Anti-Avoidance Measures Are Unavoidable...
Kitty Miv, Editor
31 July, 2020
Last week we looked primarily at BEPS-related measures, and this past week has also been a BEPS-heavy one, as the machinery of tax administration creaks back into gear, so it makes sense to maintain our focus on the measures being put in place by national governments and multilateral bodies alike, to minimize base erosion and profit shifting.
With this in mind, the addition by Switzerland of protocols to its double taxation agreements with Cyprus, Liechtenstein, and Malta to implement minimum standards developed as part of the OECD's BEPS project was not particularly surprising.
The amending protocols were agreed with Liechtenstein on July 14, Malta on July 16, and Cyprus on July 20.
Each protocol contains an anti-abuse clause, to deny access to treaty benefits for arrangements or transactions where the principal purpose of that arrangement or transaction is to inappropriately derive a tax benefit.
On a multilateral level, in addition to recently updating G20 countries on the progress being made in helping developing countries to combat BEPS (as discussed last week), the OECD has released its annual BEPS progress report, giving details to the G20 of how it plans to take forward its work in the coming year.

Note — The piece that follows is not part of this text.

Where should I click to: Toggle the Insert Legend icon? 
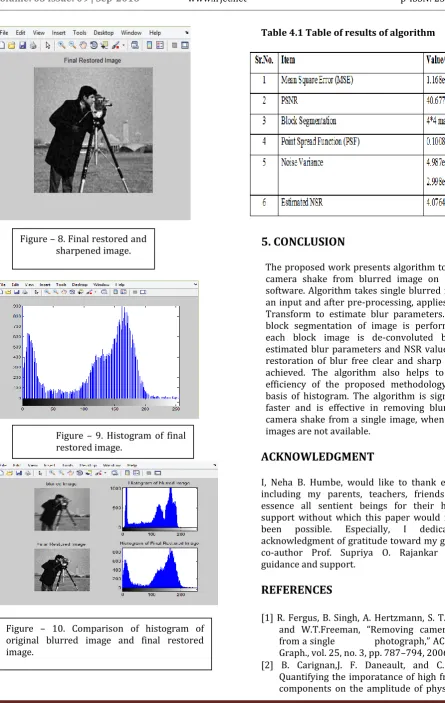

As part of its 15-point Action Plan on BEPS, released in 2015, the OECD set four Actions as minimum standards countries should adopt. Countries adopting the minimum standards - a condition of joining the BEPS Inclusive Framework - are required to introduce measures to remove any "harmful" tax provisions from their domestic tax regimes (Action 5), amend their tax treaty rules to prevent treaty abuse (Action 6), implement country-by-country reporting rules (Action 13) and exchange these reports with other countries, and work with other countries to improve cross-border tax dispute resolution mechanisms, mainly under the auspices of Mutual Agreement Procedures (Action 14).
Under Action 5 on harmful tax practices the report revealed that since 2016, over 285 regimes have been reviewed to ensure that there is substance associated with the activities they are intended to attract, and virtually all harmful preferential regimes have now been amended or abolished. Furthermore, over 30,000 exchanges of information on rulings, covering over 18,000 rulings, have taken place, thereby ensuring greater transparency of the arrangements between tax administrations and taxpayers.
With regard to treaty abuse provisions, under Action 6, the OECD report revealed that most OECD/G20 Inclusive Framework members have relied on the BEPS Multilateral Instrument (BEPS MLI). To date, the BEPS MLI has been signed by 94 jurisdictions, 49 of which have ratified it, thereby modifying approximately 300 bilateral tax treaties.
Under Action 13, on Country-by-Country Reporting, the first exchanges of Country-by-Country reports (CbCR) took place in June 2018, and the OECD explained that as of May 2020, there have been more than 2,500 bilateral relationships established for the exchange of CbCR under the Convention for Mutual Administrative Assistance in Tax Matters, under bilateral double tax conventions, and tax information exchange agreements, and between European Union (EU) Member States, the report revealed.
Meanwhile, on a more granular national level, in the UK, new proposals were recently released designed to address the promotion and enabling of tax avoidance schemes.
The Government unveiled a number of planned legislative changes to existing anti-avoidance regimes to strengthen HMRC powers to further clamp down on the market for tax avoidance.
These included changes under the Disclosure of Tax Avoidance Schemes (DOTAS) regime to ensure that the UK tax authority can act quickly and decisively where promoters fail to provide information on their avoidance schemes and clients.
Changes have also been proposed to enable HMRC to more effectively issue "stop notices" to promoters under Promoters of Tax Avoidance Scheme (POTAS) rules, to make it harder to promote schemes that do not work, and to prevent promoters from abusing corporate entity structures to avoid their obligations these rules.
The proposed legislative amendments would also ensure that HMRC can obtain information about the enabling of abusive schemes (for the purposes of the Enablers Penalty Regime) as soon as they are identified and ensure that enabler penalties are imposed without delay when a scheme has been defeated at tribunal.
Finally, the proposed legislative changes would update the UK's General Anti Abuse Rule, the primary objective of which is to deter taxpayers from entering into abusive arrangements and to stop would-be promoters from promoting such arrangements.
The legislative amendments put forward would ensure that the General Anti Abuse Rule (GAAR) can be used to counteract partnerships as intended.
A consultation on the measures has been launched alongside the release of draft legislation, with input requested by September 15, 2020.